Object class Taxon/Organism models an organism with its taxonomic lineage (domain, phylum, class, order, family, genus, species, and strain). The primary DNA sequence data of a chromosome/replicon is assembled into scaffolds and/or contigs, which are modeled by class Scaffold. Scaffolds allow to capture data about draft (unfinished) genomes as well as genomic elements of a taxon (replicons, including chromosomes, plasmids, mitochondria, extra-chromosomal elements, etc.). Computationally predicted genomic regions such as CRISPR and additional sub-sequence features, such as intervening regions, repeats, promoters, etc. are modeled by attribute Feature of class Scaffold. Class Assembly models the assembly procedure and the methods used for assembling the chromosome and scaffolds.

NCBI RefSeq is the main source of genome sequence data and associated annotations. For selected public genomes from RefSeq, a gene model review and curation is carried out at JGI, with the revised data sets replacing the original data sets. So far, 22 archaeal public genomes have been reviewed- see Archaeal QA for details on the revisions for these genomes.

Class Gene can be viewed as the main object class of the IMG data model, whereby genes are characterized by attributes of Gene, such as gene name and symbol, as well as through relationships with other object classes.

Gene specific features such as predicted ORFs (Open Reading Frames), mRNA transcripts, and non-coding RNAs are identified with start/end coordinates and modeled by the class Gene. Predicted ORFs are further characterized by attributes of class Gene, such as gene name and symbol, pseudogene etc.
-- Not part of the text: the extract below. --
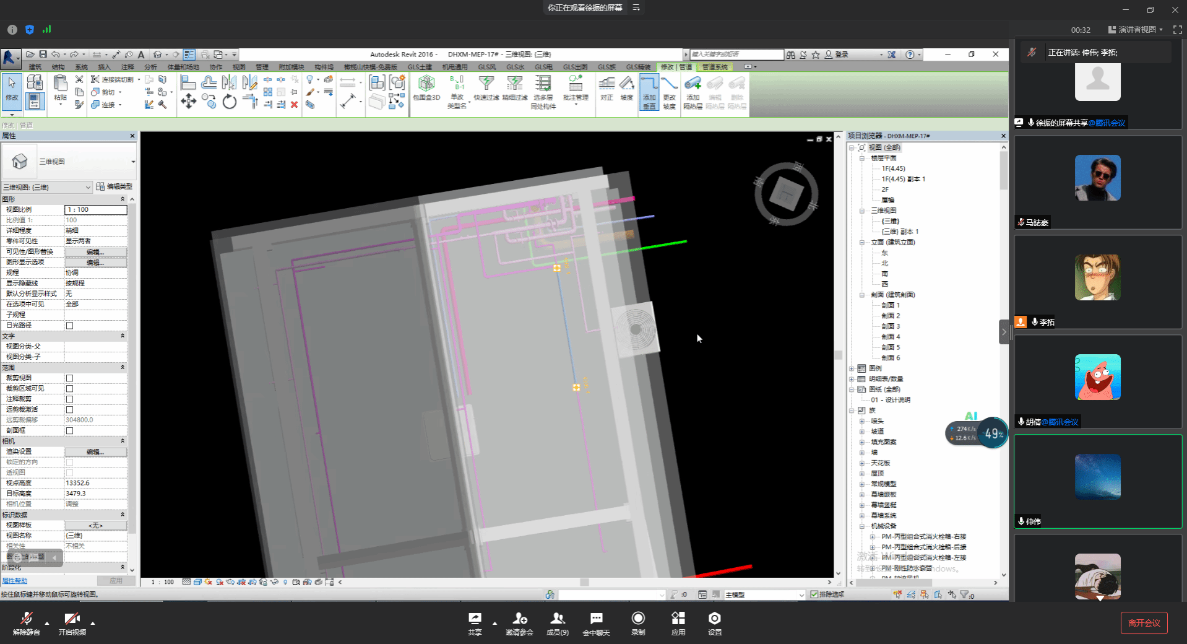This screenshot has width=1187, height=644.
Task: Enable the 日光路径 checkbox
Action: pyautogui.click(x=69, y=325)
Protein-coding genes are further characterized by their associated molecular function (class Enzyme), protein families and functional domains (classes IPR Family and Pfam Family, TIGRfam, PDB Xref). Class GO Term models gene function in terms of molecular function, cellular component, and biological process. Class KO Term models the KEGG Orthology hierarchy: KEGG Orthology is an extension of the KEGG ortholog identifiers, structured as a hierarchy in the context of KEGG pathways. Class COG models clusters of orthologous groups of genes and further characterizes gene function.

Ortholog and paralog gene relationships are modeled by classes Ortholog and Paralog, respectively. Ortholog and paralog groups are modeled by Ortholog Group and Paralog Group, respectively, where gene grouping is based on bidirectional best hit (BBH) single-linkage. For a description of gene relationships, groups, and clusters, see http://img.jgi.doe.gov/v1.0/help/concepts.html.

Class User Annotation captures community user annotations for IMG genes.

Pathways maps, reactions, and compounds from KEGG, and LIGAND are modeled by classes KEGG Map, Reaction, and Compound, respectively.

IMG curated compounds, reactions, interactions, pathways, and networks are modeled by classes IMG Compound, IMG Reaction, IMG Pathway and IMG Network, respectively. The functional role of genes is characterized by terms modeled by class IMG Term, with corresponding links to Enzymes. Details on IMG native terms, compounds, reactions, interactions, pathways, and networks are further discussed below.